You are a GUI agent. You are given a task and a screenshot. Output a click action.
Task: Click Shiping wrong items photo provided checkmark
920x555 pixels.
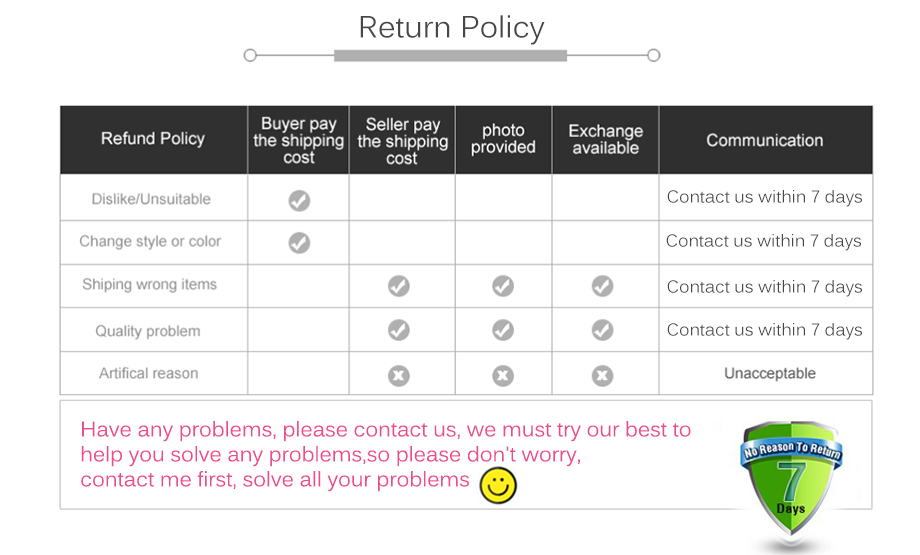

...

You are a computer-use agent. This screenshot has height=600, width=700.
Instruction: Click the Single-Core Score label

__Problem__
Echo the data from the line containing "You are a GUI" through the line containing "920x555 pixels.", with both of those lines included.

__Task solution__
You are a GUI agent. You are given a task and a screenshot. Output a click action.
Task: Click Shiping wrong items photo provided checkmark
920x555 pixels.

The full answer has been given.